* **TEXT EXTRACT**

○ ○ ○

Early this year, the street was adopted by the Penang Global Ethic Project — which comprised several events that were launched by various dignitaries including the Governor — for a world religions walking tour.

In May however, the State Education Department stopped students from taking part in the World Religions Walk, Penang that passes this street, apparently because it would involve Muslim students visiting places of worship of other religions, and that was deemed not right, even un-lslamic.

In tune with the fervent score of Malaysian politics today, the street of religious harmony has become symbolic of the hostile struggle to redefine Malaysian culture, history and identity. And it is by no means an isolated incident.

Two months earlier, a request by the Penang Global Ethic Project to permanently set up the internationally­ acclaimed World Religions-Universal Peace-Global Ethic exhibition at the Penang Heritage Centre, aiming to showcase the commonalities among nine religions representing the diverse cultural life of Malaysians’ faith, was also rejected.

In a letter dated March 13, Penang state executive councillor for housing, arts, culture and heritage Syed Amerruddin Syed Ahmad, told the project coordinator that the exhibition could not be set up at the Penang Heritage Centre on Lebuh Acheh because it went against Islamic faith and principles.

○ ○ ○

* **EXTRACTED ENTRIES**

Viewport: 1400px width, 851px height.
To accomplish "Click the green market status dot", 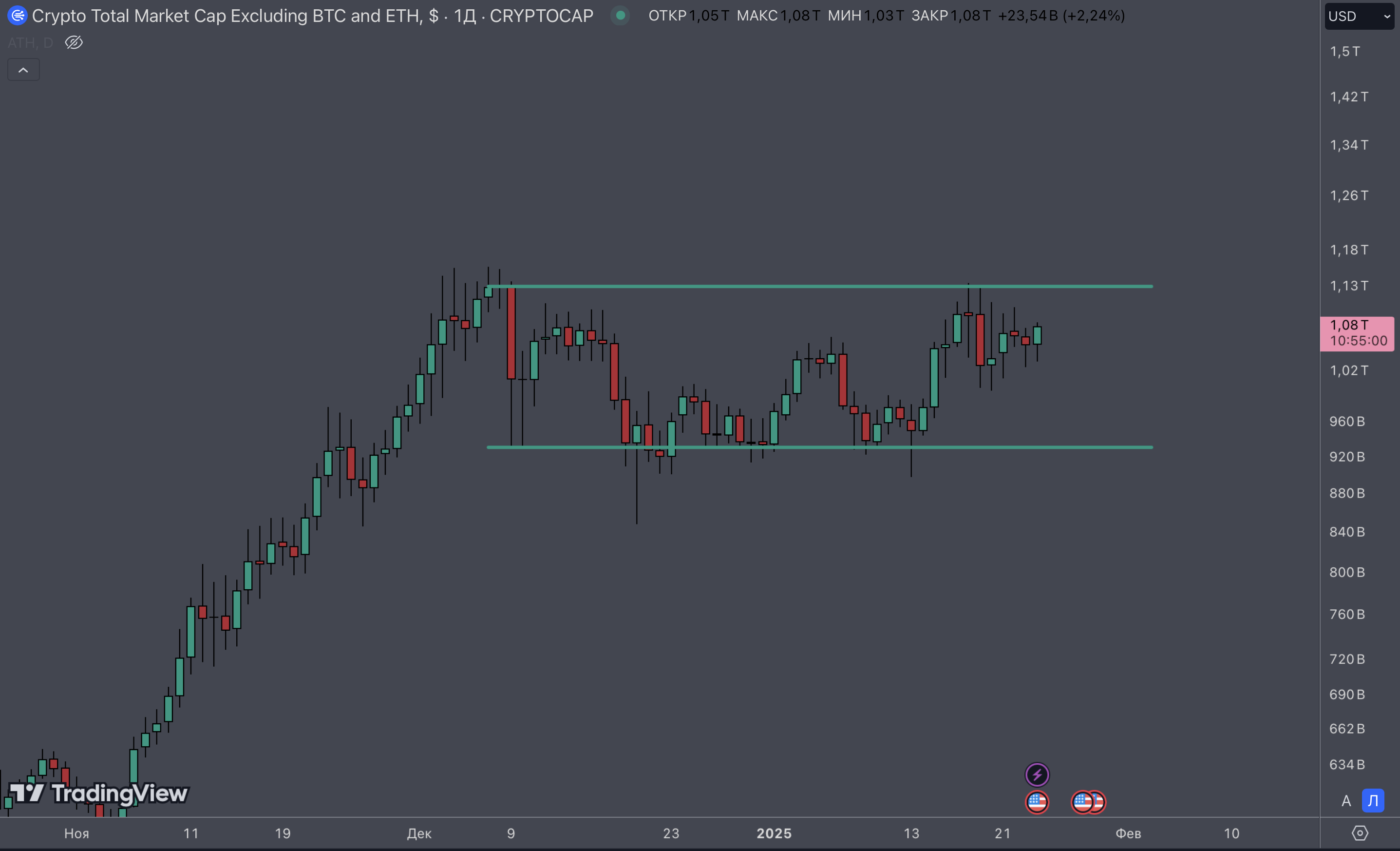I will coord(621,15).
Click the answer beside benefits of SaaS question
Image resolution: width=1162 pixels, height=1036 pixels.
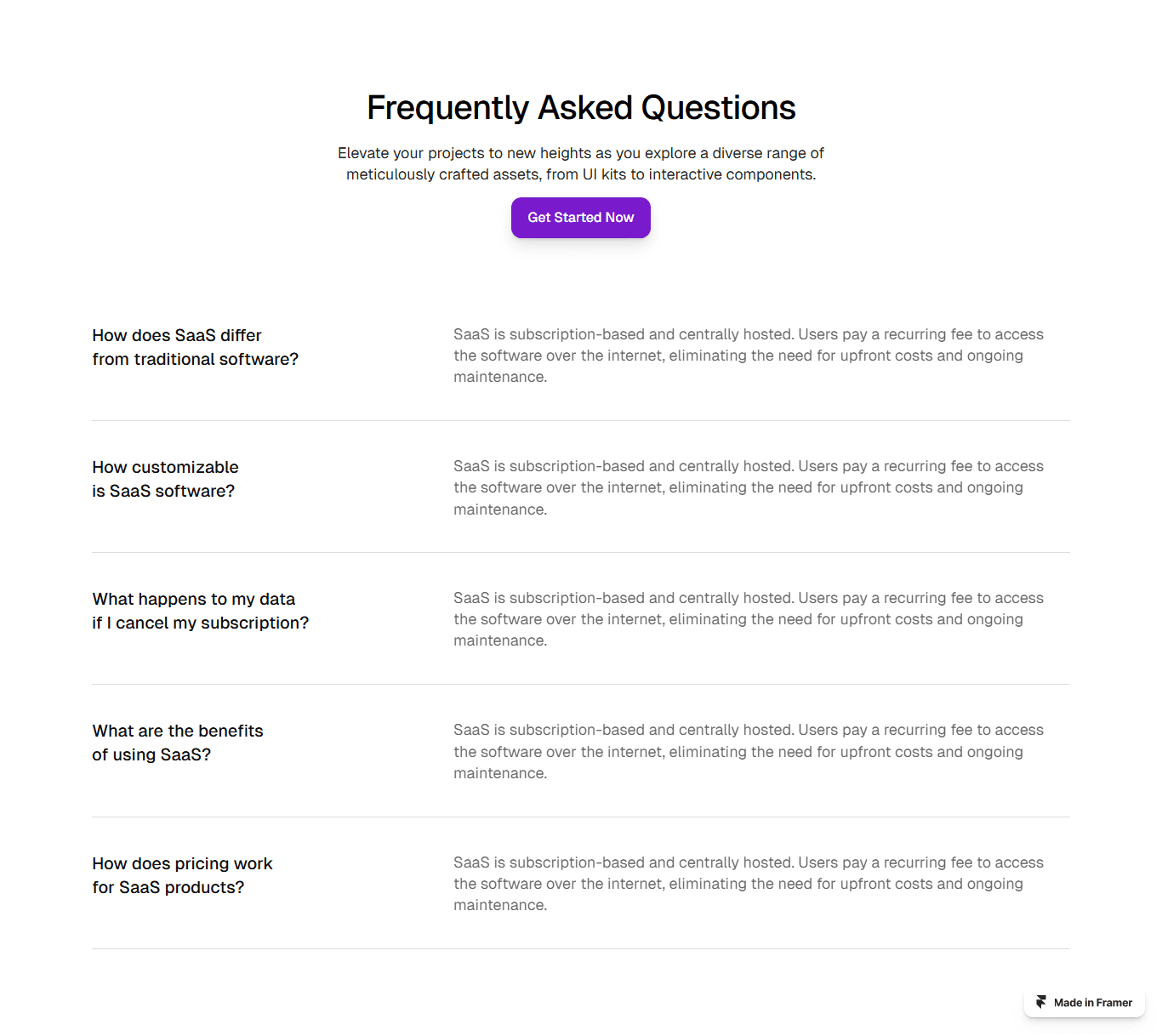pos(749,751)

○ ○ ○

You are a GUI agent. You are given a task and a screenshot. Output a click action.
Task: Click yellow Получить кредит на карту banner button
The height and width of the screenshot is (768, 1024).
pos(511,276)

○ ○ ○

* **OBJECTIVE A**
Reproduce, word for word, the stretch of the Penang religious harmony text from "Early this year, the" through "an isolated incident.".
* **OBJECTIVE B**
Transcribe the stretch of rows from the line that contains "Click the answer" through the line that contains "pos(749,751)", leaving the pictures out of your answer.

* **WRITTEN REPLY A**
Early this year, the street was adopted by the Penang Global Ethic Project — which comprised several events that were launched by various dignitaries including the Governor — for a world religions walking tour.

In May however, the State Education Department stopped students from taking part in the World Religions Walk, Penang that passes this street, apparently because it would involve Muslim students visiting places of worship of other religions, and that was deemed not right, even un-lslamic.

In tune with the fervent score of Malaysian politics today, the street of religious harmony has become symbolic of the hostile struggle to redefine Malaysian culture, history and identity. And it is by no means an isolated incident.

* **WRITTEN REPLY B**
Click the answer beside benefits of SaaS question
Image resolution: width=1162 pixels, height=1036 pixels.
pos(749,751)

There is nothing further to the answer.